Warning: there is some name dropping. Okay, a lot of it. The only goal of it is to try and convey the extreem importance of attending smaller conferences like Sunshine PHP. Close knit communities in tight quarters breed very interesting opportunities to talk to people you normally might not have a chance to. Take advantage of it every chance you get.

First, show up early

If at all possible, come in the day before the event. Not only will you wake up rested for the conference, but you can take part in pre-conference festivities. The night before the conference, a rather large group of us all went out to dinner together. In no particular order (and please forgive me if I have left anyone out, or added anyone, it has been quite a few days): Jim Ruga, John Kary, Brian Fenton, Jeff Carouth, Sebastian Bergmann, Anthony Ferarra, Matt Davis, Damon Jones, Matt Frost, Beth Tucker-Long (and her family), and Lonnie Brown.

Now even if you’re not super community savvy, a few of those names should stick out like a very sore thumb.

Second, don’t forget the hallway track

I know, I know. You’re excited to go see all the speakers give their talks. By all means, if there are talks that look like they absolutely cannot be missed, then go watch them! However, don’t forget that you will likely be missing a rare opportunity to sit down and have a (near) one-on-one conversation with someone you normally may not run into. I lost count of the number of times I saw Cal Evans and Paul M. Jones talking at a table with a couple empty chairs, or Anthony Ferarra, or any number of people. If there’s someone you want to be able to have a prolonged conversation with, look out for them between talks and talk to them.

Third, be actively involved

The more you participate in the conference, the more you will get out of it. Join the hackathon, play jeopardy, or just Drink With Friends(tm) (seriously, how is that NOT a game yet??). Introduce yourself. Break out of your shell. As out of place as you feel, others feel the same and are just hoping someone comes and talks to them. If you talk first, then you don’t have to wait so long! Want to meet someone but not feeling up to introducing yourself? Come find me (or, if I’m not there, ping me on twitter and I’ll try to find someone to help you!) and I will go do the “hard awkward part” of the initial introduction.

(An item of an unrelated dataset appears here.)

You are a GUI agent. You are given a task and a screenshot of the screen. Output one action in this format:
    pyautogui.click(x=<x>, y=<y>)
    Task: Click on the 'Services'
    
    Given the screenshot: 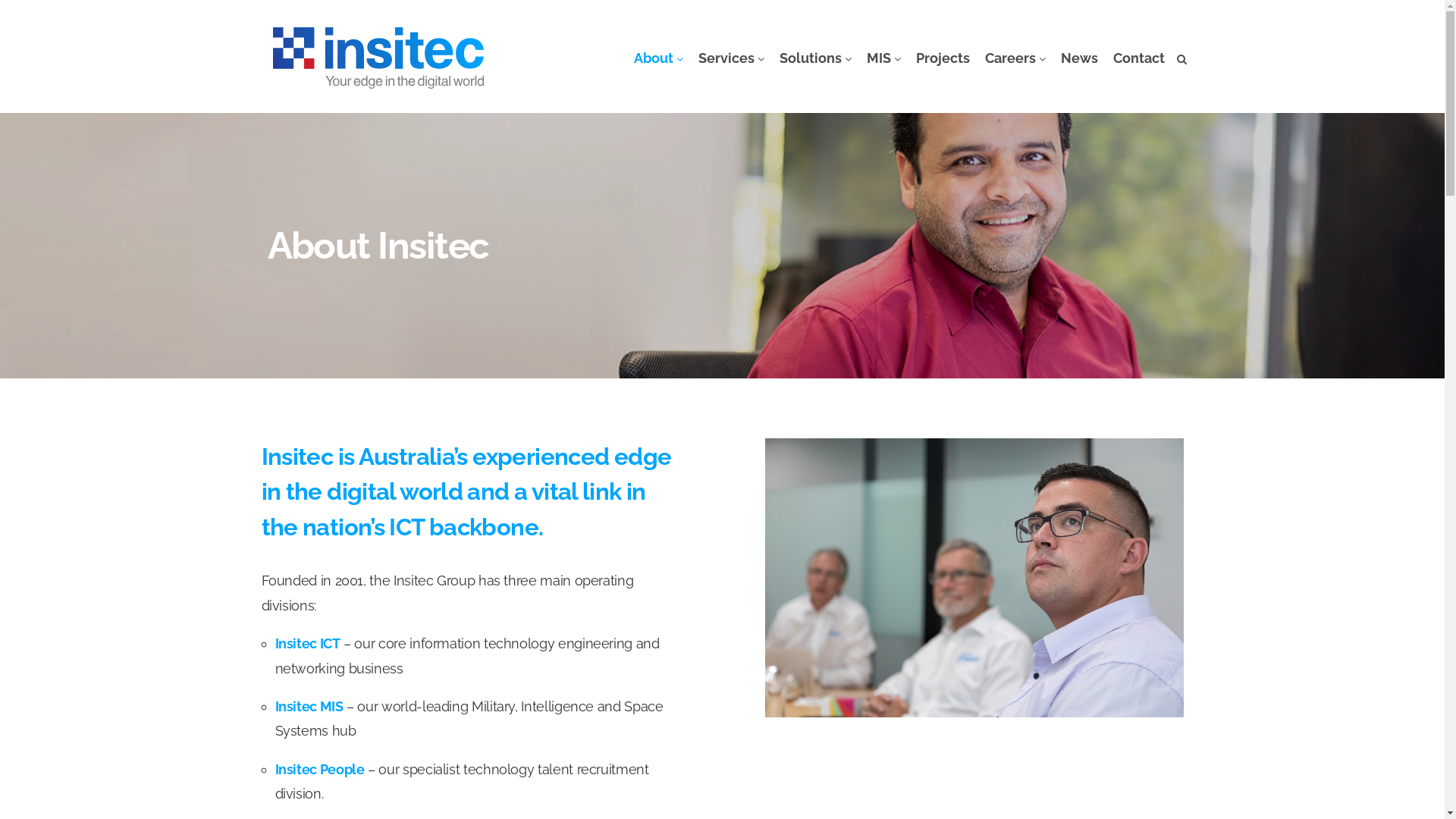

Seriously. The PHP community is an amazing group of people. If you love the community, it will love you back. I’m not just talking about the publicly visible members, I’m talking about everyone. Each and every one of us contributes to the community in our own way, and it needs all of us to thrive. Coming to events like Sunshine PHP helps to foster the community feeling, because people stop being these faceless nicknames. It makes it easier to communicate with people online, and helps you feel like less of an “impostor” at future events, as instead of simply going to a conference, you get to go see your friends again!

2 Comments

  1. cordoval

    agree, nice blogpost with a touch of retrospective, wish you could have pulled me aside and told me this trick.
    Anyways it was good, looking forward.

    encouragements in all good

    Reply

  2. Jake A. Smith

    Show up early and stay late! The best conversations I had where after the closing day talks when everyone finally slowed down long enough to breath.